江何氏不只僵在那里,连她自己也不知道,泪正慢慢地滑落了。
沉默了很久一会,“我们尽力了,安安。”江子奕轻声说。
许家安摇了摇头,“没有,我们还没有尽力,还可以做得更好的。”
江何氏的手不知不觉间捂着嘴,不让它发出一点声音,她现在才发现自己哭了。慢慢地转身,回屋里去了。
一个只有几岁大的小孩竟然会去想这些东西,担心收入,吃食,这不是一个小孩应该想的,这个年龄不是应该读读书,耍耍乐,开开心心的过日子的吗?
“安安!”江子奕轻轻叫着许家安的名字。
“没事,我闲过头了。”许家安笑了笑。
“那就好。”江子奕说着,伸手拍了拍许家安的头,“好了。”
许家安摸了摸,到水缸上,借着不亮的水的倒影看了看,其实跟本是看不到的,靠着摸和猜,是两个用辫子做成的包包,后面还留着两条编好的长长的细辫子,虽然没有头花,却带着一点淑女气质。
看着外面还是黑漆漆的,借着星光,带着朦胧,将外面的景像变得与白天与众不同,远处小坡之外的村庄,模模糊糊地看不清,近点的小屋只看见轮廓,小路,也只是一条灰黑的影子。
两人将厅里的屋里的东西,慢慢地向外移着,一堆堆,一丛丛,堆放在屋外,期间两人还进行了多次里间,看见江何氏还在睡觉,动作更是放轻,小心着。
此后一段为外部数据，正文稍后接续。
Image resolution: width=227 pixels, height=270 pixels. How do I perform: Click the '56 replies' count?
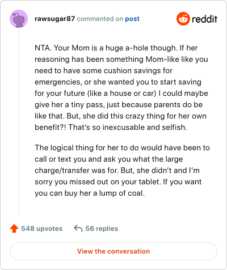pos(102,229)
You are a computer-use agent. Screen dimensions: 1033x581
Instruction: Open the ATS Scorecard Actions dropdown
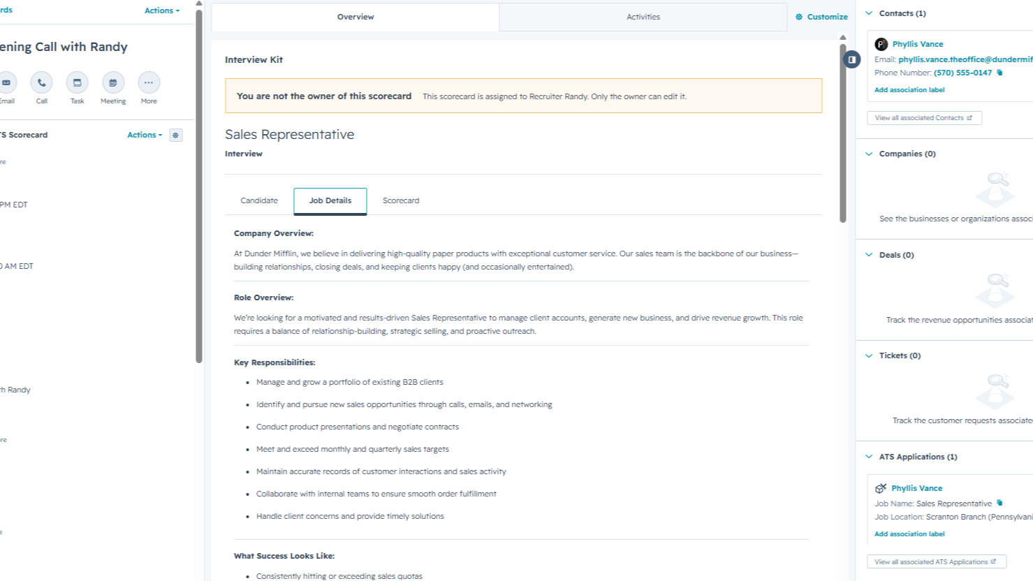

终于搬好了,许家安清点着东西,草药,菊花,菊叶,笋干,竹笙干,地龙干,大大的一堆,小山一般,东西齐了,许家安对着东西发了一会呆,拿了一个小瓶,原本装酒的,装了一小瓶的礼云酱,小心地放在箩子底,想看看有没机会找买家,机会是留给有准备的人的。
看看天,时间还早着,还可做什么?煮早饭,并且要准备带一点到路上吃。
吃过早饭,与江何氏道别,许家安和顶着黄脸的江子奕带上烘饼出发了。
————
在方家一行人的帮助下,方家村口与叔公爷爷们碰头了,许家安跟着二位爷爷坐上方牛牛拉着的牛车,方氏一家的方陈氏带着五个小鬼东南西北和江子奕,跟在后面出发了。
东西都是放牛车上,众人都是只拿或背一点东西或轻身上路。
二叔公坐在前头拿着一根小竹枝轻轻发打几下,方牛牛迈步向前走。三叔公和许家安坐地车上闲聊着。
许家安与叔公爷爷聊天的空档,偷偷地看了一眼后面的人,东南西三人走在路的左边,聊着天。方北拉着方陈氏的衣服,低着头,好像没什么精神,方陈氏调整了一下手中的篮子,里面是等着卖的鸡蛋,放车上怕坑坑碰碰的破了。
江子奕独自跟在方北的旁边,走着,见许家安望过来,对着许家安笑了一下。一种不介意,带点安慰的笑。
准备出发时,这边箱二叔公爷爷问,哪一个坐牛车,方北举手,跳着报道,说他坐,那边箱三叔公已经将许家安抱了上车,坐定了。